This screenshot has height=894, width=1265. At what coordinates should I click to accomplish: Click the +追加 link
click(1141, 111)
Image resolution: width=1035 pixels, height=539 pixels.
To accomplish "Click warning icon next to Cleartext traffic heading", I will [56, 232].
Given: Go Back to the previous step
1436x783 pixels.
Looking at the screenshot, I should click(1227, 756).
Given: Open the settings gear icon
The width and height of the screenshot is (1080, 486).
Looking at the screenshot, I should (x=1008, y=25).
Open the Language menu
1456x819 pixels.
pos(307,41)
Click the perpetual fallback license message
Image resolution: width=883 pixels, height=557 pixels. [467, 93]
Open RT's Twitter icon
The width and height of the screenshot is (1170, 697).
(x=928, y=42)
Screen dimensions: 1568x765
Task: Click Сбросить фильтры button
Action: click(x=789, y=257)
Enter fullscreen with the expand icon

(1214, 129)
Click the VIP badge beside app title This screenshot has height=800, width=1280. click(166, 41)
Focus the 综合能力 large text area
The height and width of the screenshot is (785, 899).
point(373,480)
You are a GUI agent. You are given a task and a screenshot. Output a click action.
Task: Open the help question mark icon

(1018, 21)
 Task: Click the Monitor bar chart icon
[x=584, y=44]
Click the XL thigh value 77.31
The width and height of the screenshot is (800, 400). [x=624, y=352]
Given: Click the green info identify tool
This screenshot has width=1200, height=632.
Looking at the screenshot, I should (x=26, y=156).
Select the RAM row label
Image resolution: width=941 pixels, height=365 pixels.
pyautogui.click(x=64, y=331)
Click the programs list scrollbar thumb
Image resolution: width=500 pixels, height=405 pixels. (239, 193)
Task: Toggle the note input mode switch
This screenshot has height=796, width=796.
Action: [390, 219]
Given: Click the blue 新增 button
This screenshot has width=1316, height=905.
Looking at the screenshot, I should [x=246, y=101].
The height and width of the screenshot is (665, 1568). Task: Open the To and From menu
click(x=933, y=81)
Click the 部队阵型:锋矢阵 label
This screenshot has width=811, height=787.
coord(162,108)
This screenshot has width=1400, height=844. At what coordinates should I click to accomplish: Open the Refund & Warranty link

-----

Render every line of the records above as a JSON list of strings, one string per line, with blank lines left out.

[
  "This screenshot has height=894, width=1265. At what coordinates should I click to accomplish: Click the +追加 link",
  "click(1141, 111)",
  "Image resolution: width=1035 pixels, height=539 pixels.",
  "To accomplish \"Click warning icon next to Cleartext traffic heading\", I will [56, 232].",
  "Given: Go Back to the previous step",
  "1436x783 pixels.",
  "Looking at the screenshot, I should click(1227, 756).",
  "Given: Open the settings gear icon",
  "The width and height of the screenshot is (1080, 486).",
  "Looking at the screenshot, I should (x=1008, y=25).",
  "Open the Language menu",
  "1456x819 pixels.",
  "pos(307,41)",
  "Click the perpetual fallback license message",
  "Image resolution: width=883 pixels, height=557 pixels. [467, 93]",
  "Open RT's Twitter icon",
  "The width and height of the screenshot is (1170, 697).",
  "(x=928, y=42)",
  "Screen dimensions: 1568x765",
  "Task: Click Сбросить фильтры button",
  "Action: click(x=789, y=257)",
  "Enter fullscreen with the expand icon",
  "(1214, 129)",
  "Click the VIP badge beside app title This screenshot has height=800, width=1280. click(166, 41)",
  "Focus the 综合能力 large text area",
  "The height and width of the screenshot is (785, 899).",
  "point(373,480)",
  "You are a GUI agent. You are given a task and a screenshot. Output a click action.",
  "Task: Open the help question mark icon",
  "(1018, 21)",
  " Task: Click the Monitor bar chart icon",
  "[x=584, y=44]",
  "Click the XL thigh value 77.31",
  "The width and height of the screenshot is (800, 400). [x=624, y=352]",
  "Given: Click the green info identify tool",
  "This screenshot has width=1200, height=632.",
  "Looking at the screenshot, I should (x=26, y=156).",
  "Select the RAM row label",
  "Image resolution: width=941 pixels, height=365 pixels.",
  "pyautogui.click(x=64, y=331)",
  "Click the programs list scrollbar thumb",
  "Image resolution: width=500 pixels, height=405 pixels. (239, 193)",
  "Task: Toggle the note input mode switch",
  "This screenshot has height=796, width=796.",
  "Action: [390, 219]",
  "Given: Click the blue 新增 button",
  "This screenshot has width=1316, height=905.",
  "Looking at the screenshot, I should [x=246, y=101].",
  "The height and width of the screenshot is (665, 1568). Task: Open the To and From menu",
  "click(x=933, y=81)",
  "Click the 部队阵型:锋矢阵 label",
  "This screenshot has width=811, height=787.",
  "coord(162,108)",
  "This screenshot has width=1400, height=844. At what coordinates should I click to accomplish: Open the Refund & Warranty link"
]